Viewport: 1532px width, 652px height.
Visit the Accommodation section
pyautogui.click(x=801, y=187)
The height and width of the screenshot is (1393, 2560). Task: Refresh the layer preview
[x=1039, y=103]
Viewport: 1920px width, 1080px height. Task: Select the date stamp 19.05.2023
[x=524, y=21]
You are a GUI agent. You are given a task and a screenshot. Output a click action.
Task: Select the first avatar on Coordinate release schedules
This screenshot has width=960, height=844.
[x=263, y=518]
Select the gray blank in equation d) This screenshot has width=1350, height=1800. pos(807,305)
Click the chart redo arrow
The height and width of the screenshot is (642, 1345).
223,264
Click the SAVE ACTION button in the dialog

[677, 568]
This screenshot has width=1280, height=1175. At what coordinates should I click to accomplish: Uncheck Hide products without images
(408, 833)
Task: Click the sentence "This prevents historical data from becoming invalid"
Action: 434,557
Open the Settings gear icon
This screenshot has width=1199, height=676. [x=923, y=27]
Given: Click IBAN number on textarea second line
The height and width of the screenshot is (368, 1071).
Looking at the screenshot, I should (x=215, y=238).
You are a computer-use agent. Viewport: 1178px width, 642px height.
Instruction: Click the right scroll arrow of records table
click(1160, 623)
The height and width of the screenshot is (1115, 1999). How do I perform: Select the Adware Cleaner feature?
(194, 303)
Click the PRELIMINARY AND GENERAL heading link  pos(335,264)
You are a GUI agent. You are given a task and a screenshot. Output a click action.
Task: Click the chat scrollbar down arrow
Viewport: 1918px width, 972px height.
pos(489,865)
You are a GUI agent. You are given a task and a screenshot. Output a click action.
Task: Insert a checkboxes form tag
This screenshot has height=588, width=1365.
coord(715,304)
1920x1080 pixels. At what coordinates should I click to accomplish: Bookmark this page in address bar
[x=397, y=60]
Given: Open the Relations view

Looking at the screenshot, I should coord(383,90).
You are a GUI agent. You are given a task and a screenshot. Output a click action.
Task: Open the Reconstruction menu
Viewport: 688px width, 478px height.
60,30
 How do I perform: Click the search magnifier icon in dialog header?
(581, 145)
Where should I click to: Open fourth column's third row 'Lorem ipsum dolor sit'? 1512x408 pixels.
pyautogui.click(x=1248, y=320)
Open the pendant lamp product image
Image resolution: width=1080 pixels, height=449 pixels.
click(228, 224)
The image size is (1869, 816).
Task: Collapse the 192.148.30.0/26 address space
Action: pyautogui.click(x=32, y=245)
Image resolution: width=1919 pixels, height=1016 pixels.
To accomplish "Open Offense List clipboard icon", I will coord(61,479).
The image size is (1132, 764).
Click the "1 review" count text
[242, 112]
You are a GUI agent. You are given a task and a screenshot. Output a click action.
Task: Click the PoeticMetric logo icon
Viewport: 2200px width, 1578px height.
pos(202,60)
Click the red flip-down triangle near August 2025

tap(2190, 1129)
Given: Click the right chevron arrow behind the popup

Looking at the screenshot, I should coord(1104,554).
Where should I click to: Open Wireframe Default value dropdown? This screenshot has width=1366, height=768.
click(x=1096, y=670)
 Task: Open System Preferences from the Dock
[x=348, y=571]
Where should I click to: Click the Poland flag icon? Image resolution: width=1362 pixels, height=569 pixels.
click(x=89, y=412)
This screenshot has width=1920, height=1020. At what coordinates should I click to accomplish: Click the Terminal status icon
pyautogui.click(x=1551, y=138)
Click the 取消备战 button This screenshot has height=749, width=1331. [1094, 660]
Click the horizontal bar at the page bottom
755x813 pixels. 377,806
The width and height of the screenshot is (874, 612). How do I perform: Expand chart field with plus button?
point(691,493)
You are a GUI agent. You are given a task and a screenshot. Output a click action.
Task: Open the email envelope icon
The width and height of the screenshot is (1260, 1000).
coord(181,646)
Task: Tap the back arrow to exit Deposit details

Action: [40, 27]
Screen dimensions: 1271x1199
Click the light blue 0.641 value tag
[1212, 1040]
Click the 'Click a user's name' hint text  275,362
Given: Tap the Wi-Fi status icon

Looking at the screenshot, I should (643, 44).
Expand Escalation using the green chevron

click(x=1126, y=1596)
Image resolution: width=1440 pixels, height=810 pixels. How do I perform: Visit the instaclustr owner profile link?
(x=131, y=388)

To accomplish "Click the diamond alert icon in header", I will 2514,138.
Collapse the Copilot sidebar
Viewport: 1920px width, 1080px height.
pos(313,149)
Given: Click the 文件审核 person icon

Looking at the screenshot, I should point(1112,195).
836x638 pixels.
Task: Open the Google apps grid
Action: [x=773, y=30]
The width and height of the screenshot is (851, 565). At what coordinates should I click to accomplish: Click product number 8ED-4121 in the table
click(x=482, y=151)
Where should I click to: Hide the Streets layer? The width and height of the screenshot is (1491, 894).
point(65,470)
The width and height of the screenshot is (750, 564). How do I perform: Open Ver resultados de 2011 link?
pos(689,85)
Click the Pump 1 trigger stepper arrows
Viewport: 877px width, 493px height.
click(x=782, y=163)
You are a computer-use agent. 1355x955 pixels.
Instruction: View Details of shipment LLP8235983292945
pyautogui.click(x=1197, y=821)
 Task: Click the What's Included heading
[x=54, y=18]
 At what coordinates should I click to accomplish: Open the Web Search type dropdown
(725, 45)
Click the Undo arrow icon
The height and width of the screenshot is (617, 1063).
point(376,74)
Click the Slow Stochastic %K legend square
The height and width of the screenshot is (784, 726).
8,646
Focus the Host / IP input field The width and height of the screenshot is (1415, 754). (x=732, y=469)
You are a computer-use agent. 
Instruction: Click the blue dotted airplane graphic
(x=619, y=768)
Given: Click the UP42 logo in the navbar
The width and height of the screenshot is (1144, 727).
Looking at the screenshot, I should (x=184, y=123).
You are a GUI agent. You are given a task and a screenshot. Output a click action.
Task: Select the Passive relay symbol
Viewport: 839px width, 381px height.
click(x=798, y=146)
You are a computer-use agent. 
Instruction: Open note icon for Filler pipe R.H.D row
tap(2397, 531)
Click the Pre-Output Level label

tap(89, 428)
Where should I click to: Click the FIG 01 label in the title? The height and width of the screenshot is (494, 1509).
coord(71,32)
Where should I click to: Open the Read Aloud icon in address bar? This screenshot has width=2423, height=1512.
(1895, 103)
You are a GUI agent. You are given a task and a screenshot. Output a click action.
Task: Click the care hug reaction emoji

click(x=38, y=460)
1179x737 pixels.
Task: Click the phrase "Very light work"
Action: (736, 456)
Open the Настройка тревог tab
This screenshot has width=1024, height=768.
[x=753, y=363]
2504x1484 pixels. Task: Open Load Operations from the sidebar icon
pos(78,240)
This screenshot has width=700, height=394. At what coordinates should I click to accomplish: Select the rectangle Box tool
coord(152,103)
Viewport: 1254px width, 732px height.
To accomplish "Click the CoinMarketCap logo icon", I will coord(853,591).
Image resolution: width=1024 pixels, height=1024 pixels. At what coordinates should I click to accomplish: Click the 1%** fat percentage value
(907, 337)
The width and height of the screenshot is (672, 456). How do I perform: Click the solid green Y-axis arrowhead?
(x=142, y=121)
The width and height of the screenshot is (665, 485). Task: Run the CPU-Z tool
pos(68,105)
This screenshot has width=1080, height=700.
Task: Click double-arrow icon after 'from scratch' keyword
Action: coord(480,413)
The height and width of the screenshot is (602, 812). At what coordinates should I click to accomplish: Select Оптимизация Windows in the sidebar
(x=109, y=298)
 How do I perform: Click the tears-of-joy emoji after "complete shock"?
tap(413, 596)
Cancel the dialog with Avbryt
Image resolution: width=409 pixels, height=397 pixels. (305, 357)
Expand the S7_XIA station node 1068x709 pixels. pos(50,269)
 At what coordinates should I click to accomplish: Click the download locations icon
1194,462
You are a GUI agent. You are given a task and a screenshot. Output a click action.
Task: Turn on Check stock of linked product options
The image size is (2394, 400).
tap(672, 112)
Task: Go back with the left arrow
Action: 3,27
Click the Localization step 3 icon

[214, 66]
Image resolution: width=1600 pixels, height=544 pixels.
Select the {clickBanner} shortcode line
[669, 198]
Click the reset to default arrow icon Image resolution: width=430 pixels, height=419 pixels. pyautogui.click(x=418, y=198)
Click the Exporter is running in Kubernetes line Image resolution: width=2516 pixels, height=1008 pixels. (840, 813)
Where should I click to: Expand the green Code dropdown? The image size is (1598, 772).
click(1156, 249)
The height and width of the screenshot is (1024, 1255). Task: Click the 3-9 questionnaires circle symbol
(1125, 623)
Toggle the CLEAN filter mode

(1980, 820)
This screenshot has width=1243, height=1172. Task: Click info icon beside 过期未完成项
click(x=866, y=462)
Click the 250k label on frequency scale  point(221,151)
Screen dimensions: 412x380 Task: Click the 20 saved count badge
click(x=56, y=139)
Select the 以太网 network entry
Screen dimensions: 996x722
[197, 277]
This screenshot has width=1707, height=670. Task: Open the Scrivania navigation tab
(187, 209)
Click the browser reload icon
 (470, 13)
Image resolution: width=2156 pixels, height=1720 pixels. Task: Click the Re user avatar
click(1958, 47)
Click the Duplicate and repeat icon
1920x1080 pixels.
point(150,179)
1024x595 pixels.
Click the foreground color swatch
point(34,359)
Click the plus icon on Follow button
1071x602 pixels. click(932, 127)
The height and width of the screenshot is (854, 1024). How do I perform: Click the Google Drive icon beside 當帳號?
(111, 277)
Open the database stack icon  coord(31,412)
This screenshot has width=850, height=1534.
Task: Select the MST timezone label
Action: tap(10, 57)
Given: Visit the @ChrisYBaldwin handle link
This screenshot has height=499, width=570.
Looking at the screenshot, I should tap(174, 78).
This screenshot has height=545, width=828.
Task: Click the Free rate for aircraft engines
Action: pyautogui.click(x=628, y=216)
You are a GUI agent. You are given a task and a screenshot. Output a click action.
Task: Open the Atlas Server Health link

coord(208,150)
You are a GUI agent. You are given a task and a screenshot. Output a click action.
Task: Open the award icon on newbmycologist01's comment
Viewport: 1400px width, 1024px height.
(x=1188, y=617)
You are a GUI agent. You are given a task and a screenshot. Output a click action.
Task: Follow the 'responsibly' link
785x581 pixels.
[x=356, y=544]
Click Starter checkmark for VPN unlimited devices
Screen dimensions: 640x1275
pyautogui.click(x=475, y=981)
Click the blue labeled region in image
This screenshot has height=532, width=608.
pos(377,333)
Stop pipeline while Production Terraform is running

——

Exercise instructions:
Show each line of the records above that contains the word "beside".

Exercise output:
This screenshot has width=1243, height=1172. Task: Click info icon beside 过期未完成项
The height and width of the screenshot is (854, 1024). How do I perform: Click the Google Drive icon beside 當帳號?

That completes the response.